A provider-agnostic LLM testing framework for evaluating AI model outputs with regression, hallucination, quality, and toxicity checks. Built with TypeScript, designed for CI/CD pipelines.


Table of Contents


Why?

LLM outputs are non-deterministic. Traditional testing approaches don't work. This toolkit provides structured evaluation strategies to catch:

  • Regressions -- responses drifting from expected baselines after model updates
  • Hallucinations -- fabricated facts not grounded in source material
  • Quality issues -- irrelevant, incoherent, or poorly formatted responses
  • Safety violations -- toxic content, PII leakage, blocked terms

Demo

$ npm test

 ✓ tests/unit/similarity.test.ts (21 tests) 4ms
 ✓ tests/unit/regression.test.ts (7 tests) 3ms
 ✓ tests/unit/hallucination.test.ts (4 tests) 3ms
 ✓ tests/unit/toxicity.test.ts (10 tests) 3ms
 ✓ tests/unit/quality.test.ts (11 tests) 3ms

 Test Files  5 passed (5)
      Tests  53 passed (53)
   Duration  339ms

53 unit tests covering all 4 evaluators and similarity utilities.
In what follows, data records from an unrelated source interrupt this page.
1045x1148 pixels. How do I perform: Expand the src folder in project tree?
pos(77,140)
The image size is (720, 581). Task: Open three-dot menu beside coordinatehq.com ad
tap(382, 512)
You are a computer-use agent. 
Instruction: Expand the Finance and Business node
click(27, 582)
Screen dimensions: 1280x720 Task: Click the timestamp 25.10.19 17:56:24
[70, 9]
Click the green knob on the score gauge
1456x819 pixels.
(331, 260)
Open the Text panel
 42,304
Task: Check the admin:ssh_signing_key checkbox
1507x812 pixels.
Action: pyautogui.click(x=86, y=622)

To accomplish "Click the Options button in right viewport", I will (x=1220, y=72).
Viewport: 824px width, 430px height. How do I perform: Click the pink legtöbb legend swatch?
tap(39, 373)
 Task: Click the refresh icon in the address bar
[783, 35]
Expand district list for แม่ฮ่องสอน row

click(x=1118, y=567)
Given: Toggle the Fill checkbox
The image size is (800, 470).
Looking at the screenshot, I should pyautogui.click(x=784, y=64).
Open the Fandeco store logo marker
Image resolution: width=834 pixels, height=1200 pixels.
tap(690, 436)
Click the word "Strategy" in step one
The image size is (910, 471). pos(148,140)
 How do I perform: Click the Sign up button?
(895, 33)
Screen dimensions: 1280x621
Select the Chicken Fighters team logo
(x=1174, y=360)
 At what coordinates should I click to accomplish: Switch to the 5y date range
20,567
Tests run in under 400ms.


Quick Start

# Install
npm install llm-testing-toolkit

# Initialize config
npx llm-test init

# Set API keys (see .env.example)
export OPENAI_API_KEY=sk-...

# Run tests
npx llm-test run

Architecture

┌─────────────────────────────────────────────────────┐
│                    CLI / API                         │
├─────────────────────────────────────────────────────┤
│                  Test Runner                         │
│          (parallel execution, retries)               │
├──────────┬──────────┬──────────┬────────────────────┤
│ Regression│Hallucin. │ Quality  │    Toxicity        │
│ Evaluator │Evaluator │Evaluator │    Evaluator       │
├──────────┴──────────┴──────────┴────────────────────┤
│              Provider Layer (fetch-based)             │
│         OpenAI  │  Anthropic  │  Custom HTTP         │
├─────────────────────────────────────────────────────┤
│              Reporters                               │
│         Console  │  JSON  │  HTML                    │
└─────────────────────────────────────────────────────┘

Features

Provider-Agnostic

Test any LLM through a unified interface. No SDK lock-in -- uses raw fetch.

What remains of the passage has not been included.